_Document_:
— START —
You can make your own pots by poking drainage holes in plastic yogurt or sour cream containers. Make sure there are enough holes so water drains quickly. Before using, sterilize containers by soaking them in a water bath with 10 percent bleach.
Seedlings will need a bright spot in which to grow. A south window may work if it is well-insulated from spring chills, but a shop or plant light is more reliable. Most seeds want bottom warmth to germinate. If you don’t want to spend money on commercial heat mats, placing trays on top of a radiator or next to a heat register also works.
Now for the fun part: choosing seeds! Big seeds are usually easier to start. Annual seeds like marigolds, zinnias, bachelor’s buttons, cosmos, morning glory and cleome are easy to handle and can be planted in mid-March. Seeds with very hard outsides, like morning glories, benefit from being nicked with a knife and soaked in water for 24 hours before they’re planted, to aid sprouting. Among vegetables, tomatoes and broccoli can be started indoors in the next few weeks.
— END —
_Material provided_:
— START —
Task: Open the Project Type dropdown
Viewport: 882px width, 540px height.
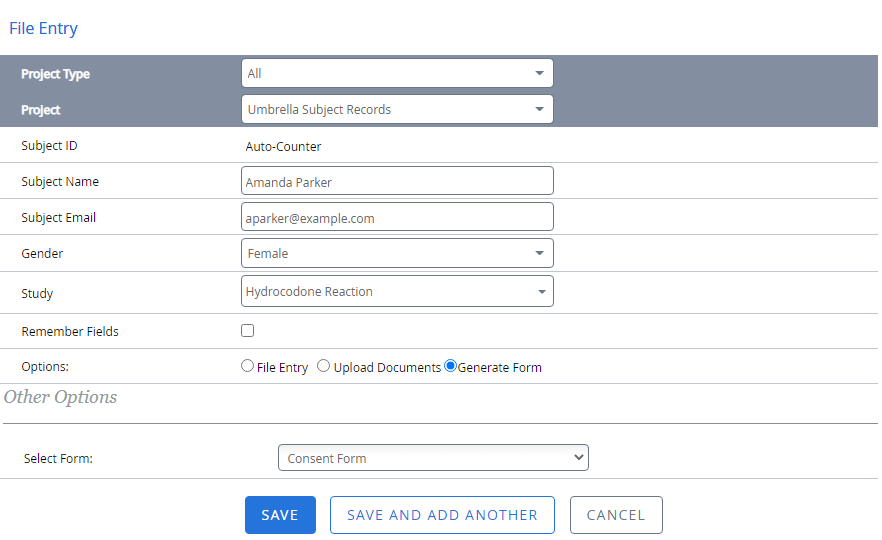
— END —
_Directive A_: Reproduce the part of the seed-starting text starting with "You can make" and going on through "10 percent bleach.".
_Directive B_: Pick up the seed-starting text where it stops and continue it.
The lines stand apart from the seed-starting text and are separate material.

_Expected output A_:
You can make your own pots by poking drainage holes in plastic yogurt or sour cream containers. Make sure there are enough holes so water drains quickly. Before using, sterilize containers by soaking them in a water bath with 10 percent bleach.

_Expected output B_:
This is where you need to temper your enthusiasm and look to directions on the backs of seed packets for guidance. While we’re all eager to start gardening, planting seeds too early will leave you with spindly, weak plants instead of sturdy, vigorous seedlings. Information on the seed packets will tell you when to plant seeds, how deep to plant them and how long it will be before seedlings pop out of the soil. Packets often direct gardeners to plant seeds “eight weeks before last frost date” or something similar. In the Twin Cities area, that means counting backward from about May 10, so mid-March is a perfect time to get started.
I cover newly planted seed trays with clear plastic wrap to conserve moisture. When seeds germinate, the plastic comes off. Marigolds pop up in just a few days, while many other seeds take up to two weeks. Again, pay attention to the directions on seed packets. Once when I had bad luck starting annual gomphrena (globe amaranth), I realized that my seeds should have been in total darkness to aid germination. I replanted, covered the pots with sheets of cardboard and had better luck the second time around.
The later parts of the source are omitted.